TO-DO LIST =>
**1)** Answer these questions from the post about G.H. Hardy, one per line:
(a) How long had the writer owned the book before reading it?
(b) At which two universities did Hardy work as a professor?
(c) What did Hardy claim on the postcard he sent to a colleague during a trip abroad?
**2)** Please transcribe the post about G.H. Hardy, starting at "Hardy was a successful" and ending at "mathematical genius Ramanujan.".

QUOTED PASSAGE =>
I just finished G.H. Hardy’s ‘A Mathematician’s Apology,’ and I intend to jot down some thoughts on it. I’ve been wanting to read this book for quite a while (I’ve had it for over a year) as it has been mentioned in several other books and texts that I’ve read earlier. From what I’d read about it beforehand, I expected some sort of philosophical discussion and understanding of mathematics. I also expected a mathematician’s position in relation to some fundamental philosophical questions like religiousness. Hardy do discuss mathematics in what you may call philosophical way. I was, however, disappointed.
Hardy was a successful mathematician, working as a professor at both Cambridge and Oxford from circa 1900 until his death in 1947. One of his greatest achievements was to prove that the Riemann zeta function has infinitly many roots with real part equal to one half. According to himself, however, was his most important contribution (whether to mathematics or in general I’m not sure, but he probably meant both) the discovery of the Indian mathematical genius Ramanujan.
Hardy was a peculiar man. He had an intense interest in cricket, for example. Within a week of his death, he allegedly said to his sister: ‘If I knew that I was going to die today, I think I should still want to hear the cricket scores.’ Among other peculiarities was his games with God, which become even more peculiar since he claimed not to believe in God. One a trip abroad, he once sent a postcard to a colleague claiming that he had proven the Riemann hypothesis. The idea was that God would not let Hardy’s boat on the return journey sink and, according to some accounts, allow him the same, mytic fame Fermat achieved with his last theorem. Other accounts claims that the idea was that God would not let such a discovery as the solution to the Riemann hypothesis die with him.

STORED DATA =>
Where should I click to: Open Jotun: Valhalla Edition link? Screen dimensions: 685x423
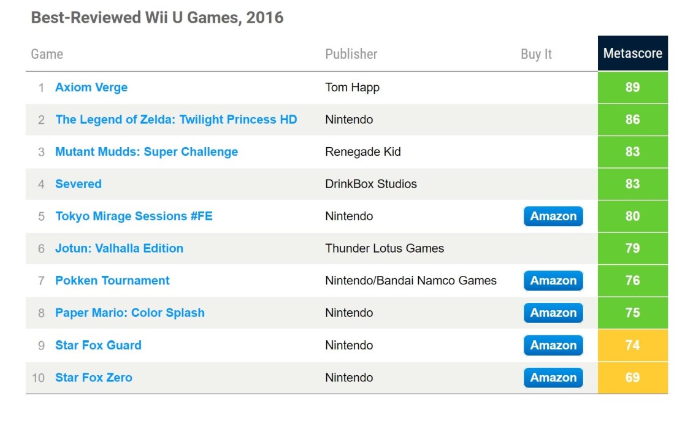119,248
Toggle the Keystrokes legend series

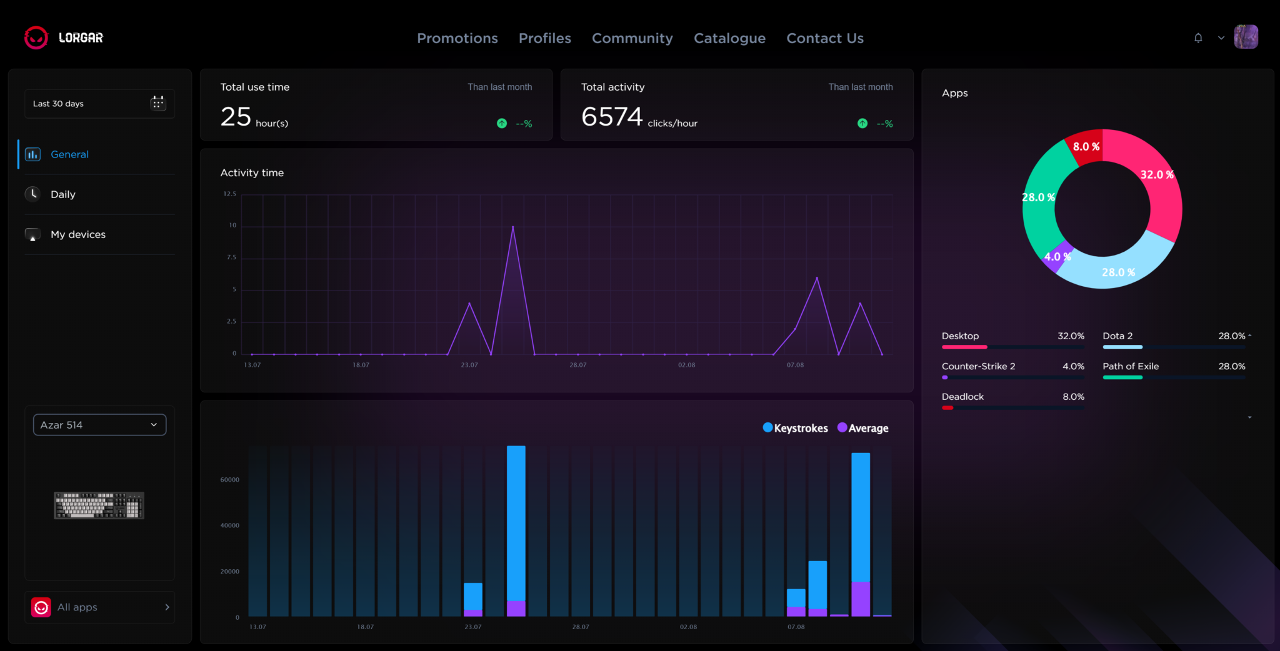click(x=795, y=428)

RESULTS =>
**1)**
(a) Over a year.
(b) Cambridge and Oxford.
(c) That he had proven the Riemann hypothesis.

**2)**
Hardy was a successful mathematician, working as a professor at both Cambridge and Oxford from circa 1900 until his death in 1947. One of his greatest achievements was to prove that the Riemann zeta function has infinitly many roots with real part equal to one half. According to himself, however, was his most important contribution (whether to mathematics or in general I’m not sure, but he probably meant both) the discovery of the Indian mathematical genius Ramanujan.